As reports of protests and police killings across the country seem ubiquitous, the toll of racial injustice leaves many in the African American community feeling vulnerable and anxious. According to the Health and Human Services Office of Minority Health, African Americans are 10 times more likely to experience psychological distress than whites.
Even without a personal connection to those who have been victims of racist acts of violence, images of such events can lead to heightened feelings of stress particularly for African American women, says therapist, Deborah Jackson, LPC. “We are often caretakers and expected to be strong all the time,” she said. “Even if we don’t know anyone involved the killings of George Floyd, Breonna Taylor, Ahmaud Arbery and so many others, as African Americans we know that it could have been us or someone we know.”
The constant presence of such images can lead to feelings of defenselessness, advises Jackson. “When we feel unsafe or vulnerable, we feel the effects spiritually and emotionally,” she said. “These feelings can happen gradually and we might not even be aware of them, but this is the time to practice self-care. For many African American women, practicing self-care often takes a backseat to taking care of others. In order to stay strong we have to take care of our own wellbeing.”
Practices such as yoga and meditation bring about an awareness of one's feelings or emotions, says meditation and yoga instructor Sydnea Lewis. “They quiet your mind so that you’re aware of what’s going on in your body.”
The current racial climate is concerning and stressful, particularly for African American women, says Lewis. “Anxiety is worrying about the future,” she said. “Yoga forces you to be present during an asana practice or mediation. Yoga and meditation teach you how to quiet the mind. The more you do it, the more you can take it off the mat and meditation cushion and into your everyday life.”
“I am fearful for my sons as they walk through the world,” said Jackie Lee, an African American mother of three. “One is a man and one is still a boy but, depending on the situation they could both be seen as a menace at worst or a nuisance at least. In either case, they could find themselves on the wrong side of the law for no other reason than that they are Black. It is infuriating.”
It takes a consistent practice of yoga and meditation to gain the mental relaxation that can soothe the strong emotions that injustices induce, says Lewis. “For example, if I think about one of my friends or someone I love being hurt or killed by the police, it serves me no good.”
Worrying about something that has not happened is destructive and unnecessary, advises Lewis. “Yes, it’s a possibility, but it’s good to remind yourself of the positive,” she said. “Try to reach for the silver lining in any and everything.”

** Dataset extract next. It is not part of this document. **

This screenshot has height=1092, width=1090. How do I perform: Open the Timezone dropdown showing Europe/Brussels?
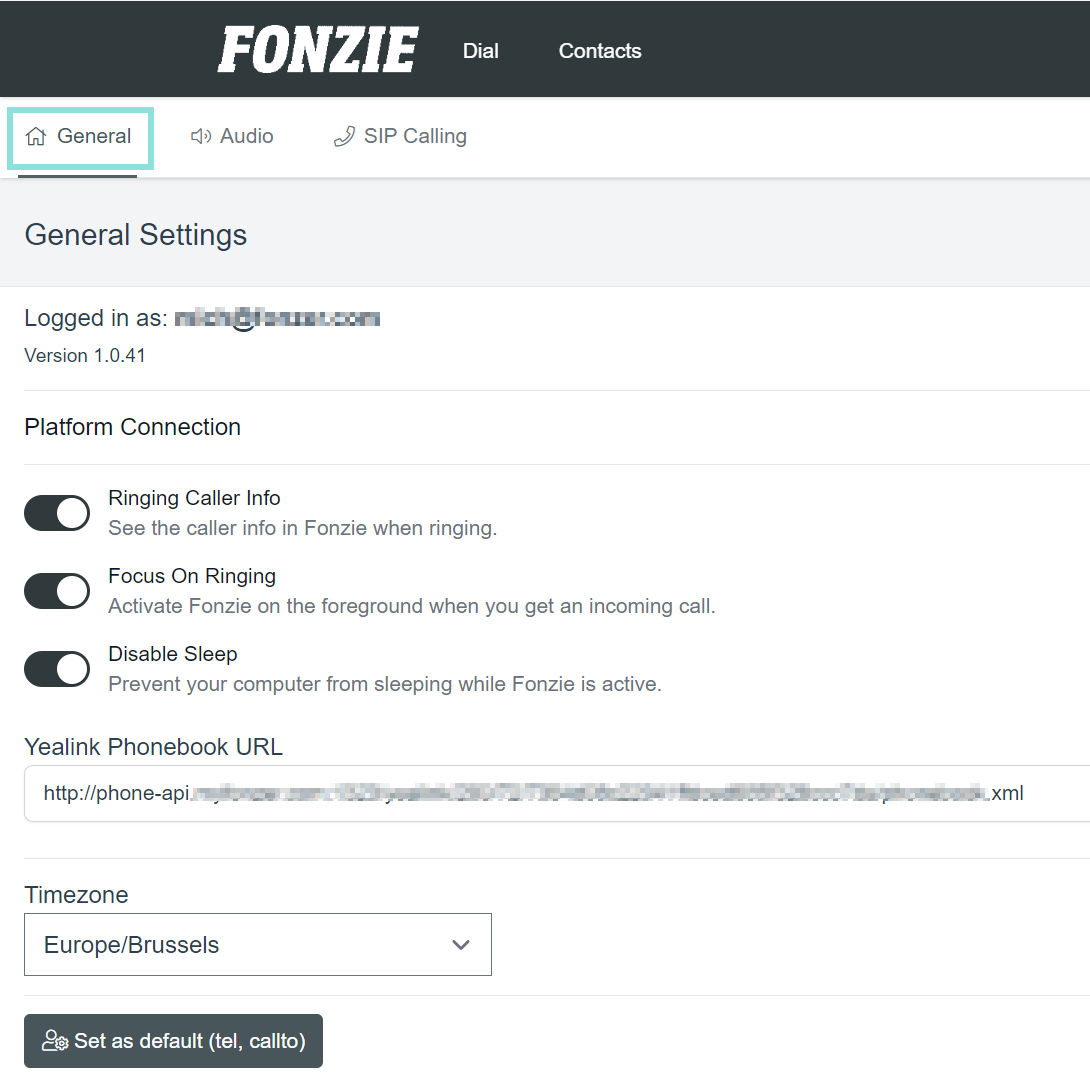tap(258, 944)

Such a forward-looking mentality can be difficult to cultivate. “I have had frank conversations with [my sons] through the years, but in the wake of George Floyd's murder have had to do a deep dive into the realities of racism, white privilege, perceptions, and the protocol for interacting with the police,” said Lee. “I hate having these difficult conversations but I have to set aside my discomfort to increase their awareness and improve the chances of their survival.”